→ **Material for the task**
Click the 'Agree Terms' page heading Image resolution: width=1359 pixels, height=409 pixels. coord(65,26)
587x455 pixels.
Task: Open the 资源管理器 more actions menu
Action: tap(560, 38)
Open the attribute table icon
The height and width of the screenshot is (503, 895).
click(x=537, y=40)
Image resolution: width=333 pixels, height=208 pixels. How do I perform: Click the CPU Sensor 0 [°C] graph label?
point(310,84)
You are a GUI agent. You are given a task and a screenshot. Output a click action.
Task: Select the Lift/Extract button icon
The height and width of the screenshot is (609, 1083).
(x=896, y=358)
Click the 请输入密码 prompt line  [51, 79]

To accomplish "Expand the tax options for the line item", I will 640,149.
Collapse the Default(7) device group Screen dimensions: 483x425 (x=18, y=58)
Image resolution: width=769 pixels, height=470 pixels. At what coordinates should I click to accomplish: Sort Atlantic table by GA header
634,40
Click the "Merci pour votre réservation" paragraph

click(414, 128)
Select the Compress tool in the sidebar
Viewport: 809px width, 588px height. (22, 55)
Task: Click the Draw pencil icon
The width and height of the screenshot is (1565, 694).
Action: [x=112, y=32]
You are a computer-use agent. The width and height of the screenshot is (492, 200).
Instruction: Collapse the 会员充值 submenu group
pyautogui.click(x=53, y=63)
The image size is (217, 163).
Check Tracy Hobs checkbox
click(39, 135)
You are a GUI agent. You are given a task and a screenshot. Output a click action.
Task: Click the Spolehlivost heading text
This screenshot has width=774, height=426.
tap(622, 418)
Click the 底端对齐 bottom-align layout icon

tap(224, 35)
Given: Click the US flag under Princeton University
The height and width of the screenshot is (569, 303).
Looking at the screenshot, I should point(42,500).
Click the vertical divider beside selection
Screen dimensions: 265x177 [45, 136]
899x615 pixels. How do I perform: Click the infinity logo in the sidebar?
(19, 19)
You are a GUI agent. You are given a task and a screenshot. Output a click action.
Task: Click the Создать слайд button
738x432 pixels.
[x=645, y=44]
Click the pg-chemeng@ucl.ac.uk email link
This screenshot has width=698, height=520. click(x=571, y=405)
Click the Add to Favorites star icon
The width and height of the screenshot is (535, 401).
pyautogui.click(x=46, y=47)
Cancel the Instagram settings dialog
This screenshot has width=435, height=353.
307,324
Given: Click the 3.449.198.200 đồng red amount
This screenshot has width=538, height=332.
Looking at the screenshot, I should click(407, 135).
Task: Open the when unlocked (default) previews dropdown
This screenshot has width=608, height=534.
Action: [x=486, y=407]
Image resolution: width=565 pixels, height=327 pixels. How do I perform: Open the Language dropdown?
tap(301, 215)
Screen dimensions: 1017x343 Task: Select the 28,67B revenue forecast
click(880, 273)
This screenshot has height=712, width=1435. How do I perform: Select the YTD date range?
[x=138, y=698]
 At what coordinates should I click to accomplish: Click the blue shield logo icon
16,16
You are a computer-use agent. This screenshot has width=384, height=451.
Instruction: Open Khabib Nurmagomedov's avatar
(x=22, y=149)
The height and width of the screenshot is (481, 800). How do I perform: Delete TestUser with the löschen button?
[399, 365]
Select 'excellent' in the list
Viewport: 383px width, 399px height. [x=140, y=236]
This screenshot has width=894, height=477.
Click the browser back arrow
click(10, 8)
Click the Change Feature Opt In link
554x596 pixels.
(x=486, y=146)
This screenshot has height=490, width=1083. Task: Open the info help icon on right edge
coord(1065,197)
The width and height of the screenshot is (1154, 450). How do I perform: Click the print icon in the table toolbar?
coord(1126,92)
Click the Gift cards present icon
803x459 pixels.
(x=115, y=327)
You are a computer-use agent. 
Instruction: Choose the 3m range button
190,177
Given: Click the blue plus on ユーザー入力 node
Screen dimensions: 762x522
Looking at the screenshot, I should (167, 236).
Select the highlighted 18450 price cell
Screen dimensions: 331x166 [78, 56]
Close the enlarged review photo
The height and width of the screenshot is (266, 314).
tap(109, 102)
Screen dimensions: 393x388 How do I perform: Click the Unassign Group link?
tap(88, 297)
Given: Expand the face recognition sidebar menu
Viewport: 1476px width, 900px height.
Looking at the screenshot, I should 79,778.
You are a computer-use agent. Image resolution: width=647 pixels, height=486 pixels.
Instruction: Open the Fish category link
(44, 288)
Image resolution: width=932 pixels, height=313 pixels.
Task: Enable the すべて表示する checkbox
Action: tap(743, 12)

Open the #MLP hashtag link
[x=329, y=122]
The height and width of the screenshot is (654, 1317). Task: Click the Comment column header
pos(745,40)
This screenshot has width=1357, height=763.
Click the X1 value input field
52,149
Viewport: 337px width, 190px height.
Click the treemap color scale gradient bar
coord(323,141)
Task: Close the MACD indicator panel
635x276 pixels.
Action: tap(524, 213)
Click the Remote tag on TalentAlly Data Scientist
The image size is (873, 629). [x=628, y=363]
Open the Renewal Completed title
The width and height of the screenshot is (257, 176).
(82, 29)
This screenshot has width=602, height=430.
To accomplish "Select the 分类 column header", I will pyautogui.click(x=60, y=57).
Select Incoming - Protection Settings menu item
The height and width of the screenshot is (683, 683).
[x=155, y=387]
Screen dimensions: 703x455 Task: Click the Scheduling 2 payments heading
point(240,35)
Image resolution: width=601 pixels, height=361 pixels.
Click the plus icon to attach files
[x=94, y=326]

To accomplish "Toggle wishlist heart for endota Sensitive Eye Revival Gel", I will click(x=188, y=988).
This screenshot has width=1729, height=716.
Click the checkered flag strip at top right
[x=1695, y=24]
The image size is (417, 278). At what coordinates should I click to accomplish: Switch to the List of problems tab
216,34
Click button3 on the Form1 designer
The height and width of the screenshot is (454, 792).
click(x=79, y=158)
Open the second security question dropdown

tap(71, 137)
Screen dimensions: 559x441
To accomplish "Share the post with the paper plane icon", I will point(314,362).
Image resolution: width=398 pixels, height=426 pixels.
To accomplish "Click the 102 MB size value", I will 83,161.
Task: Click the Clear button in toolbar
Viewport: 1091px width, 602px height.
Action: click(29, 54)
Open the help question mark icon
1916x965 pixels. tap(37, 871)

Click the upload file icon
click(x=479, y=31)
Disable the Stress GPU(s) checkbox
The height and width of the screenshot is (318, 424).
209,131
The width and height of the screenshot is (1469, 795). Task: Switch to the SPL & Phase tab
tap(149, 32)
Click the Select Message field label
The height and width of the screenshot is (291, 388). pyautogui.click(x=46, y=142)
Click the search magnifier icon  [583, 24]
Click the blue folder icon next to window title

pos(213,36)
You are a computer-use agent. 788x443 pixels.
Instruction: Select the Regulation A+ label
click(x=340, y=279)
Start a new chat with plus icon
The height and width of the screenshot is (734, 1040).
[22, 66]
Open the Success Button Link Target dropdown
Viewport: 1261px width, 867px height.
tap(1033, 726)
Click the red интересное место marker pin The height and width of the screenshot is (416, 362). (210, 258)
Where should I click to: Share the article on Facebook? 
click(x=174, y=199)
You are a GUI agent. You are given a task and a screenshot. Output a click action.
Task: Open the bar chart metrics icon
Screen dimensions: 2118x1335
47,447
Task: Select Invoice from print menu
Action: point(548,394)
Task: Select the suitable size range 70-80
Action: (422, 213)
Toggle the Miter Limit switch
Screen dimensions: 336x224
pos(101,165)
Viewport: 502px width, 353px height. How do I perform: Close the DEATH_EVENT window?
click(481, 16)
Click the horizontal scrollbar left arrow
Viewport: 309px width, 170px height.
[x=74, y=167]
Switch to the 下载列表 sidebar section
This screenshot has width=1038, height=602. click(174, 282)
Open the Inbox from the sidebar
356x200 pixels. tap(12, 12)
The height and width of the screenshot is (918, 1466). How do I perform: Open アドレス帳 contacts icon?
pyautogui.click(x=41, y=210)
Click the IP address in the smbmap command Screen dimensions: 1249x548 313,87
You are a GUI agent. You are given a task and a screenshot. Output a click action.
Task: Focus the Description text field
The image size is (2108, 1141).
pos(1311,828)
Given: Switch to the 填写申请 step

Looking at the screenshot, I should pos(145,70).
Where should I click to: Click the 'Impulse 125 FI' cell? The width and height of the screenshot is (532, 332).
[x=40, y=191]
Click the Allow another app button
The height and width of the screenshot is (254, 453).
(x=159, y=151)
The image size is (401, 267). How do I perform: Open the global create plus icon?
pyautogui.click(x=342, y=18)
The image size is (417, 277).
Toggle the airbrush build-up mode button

→ **Stated exercise**
Please revise the part of the entries that opens with the first line and closes with the line containing "click(x=537, y=40)", replacing "attribute table" with "layer list" and leaving everything else unchanged.

→ **Reply**
Click the 'Agree Terms' page heading Image resolution: width=1359 pixels, height=409 pixels. coord(65,26)
587x455 pixels.
Task: Open the 资源管理器 more actions menu
Action: tap(560, 38)
Open the layer list icon
The height and width of the screenshot is (503, 895).
click(x=537, y=40)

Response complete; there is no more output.